I want to create a contact form and user send the information to my yahoo e-mail. But i did not receive any mail at yahoo. The web host can support the send mail function.

help please. Thank


```
<?php
function spamcheck($field)
  {
//eregi() performs a case insensitive regular expression match
  if(eregi("to:",$field) || eregi("cc:",$field)) 
    {
    return TRUE;
    }
  else
    {
    return FALSE;
    }
  }//if "email" is filled out, send email
if (isset($_REQUEST['email']))
  {
  //check if the email address is invalid
  $mailcheck = spamcheck($_REQUEST['email']);
  if ($mailcheck==TRUE)
    {
    echo "Invalid input";
    }
  else
    { 
    //send email
    $email = $_REQUEST['email'] ; 
    $subject = $_REQUEST['subject'] ;
    $message = $_REQUEST['message'] ;
    mail("[email protected]", "Subject: $subject", $message, "From: $email" );
    echo "Thank you for using our mail form";
    }
  }
else
//if "email" is not filled out, display the form
  {
?>
  
<form action="contact.php" method="post">

<table width="100%" border="0">
  <tr>
    <td width="16%"><strong>Your E-Mail: </strong></td>
    <td width="84%"><input name='email' type='text' size="50" maxlength="50" /></td>
  </tr>
  <tr>
    <td><strong>Subject:</strong></td>
    <td><input name='subject' type='text' size="50" maxlength="50" /></td>
  </tr>
  <tr>
    <td><strong>Message:</strong></td>
    <td> </td>
  </tr>
  <tr>
    <td colspan="2"><textarea name='message' rows='15' cols='40'></textarea></td>
    </tr>
  <tr>
    <td colspan="2"><input type="submit" name="Submit" value="Send" /></td>
  </tr>
</table>


</form>

  
<?php
  }
?>
```


----------



## Sc0tt (Aug 15, 2007)

Hey Peterjcs,

Did you change this part mail("[email protected]" to your actual email address?

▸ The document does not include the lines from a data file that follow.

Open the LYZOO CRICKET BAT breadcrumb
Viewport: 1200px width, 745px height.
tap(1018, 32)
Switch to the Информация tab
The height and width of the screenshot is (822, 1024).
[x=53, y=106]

I'm assuming you changed it so your email isn't posted here, if not then that would be a good place to start.


----------



## peterjcs (Jan 23, 2007)

Yes, i am using my real email address at the code. I just change it to [email protected] when i post it to here. 

Do you know why cannot send to yahoo mail?


----------



## Sc0tt (Aug 15, 2007)

Then I have no idea.  Sorry can't think today. Did you check your spam box? 

I can reccomend a script, I use it alot and don't have any problems.

http://www.scriptarchive.com/formmail.html


----------



## peterjcs (Jan 23, 2007)

I ok Sc0tt. i will try the script you recommend. thank


----------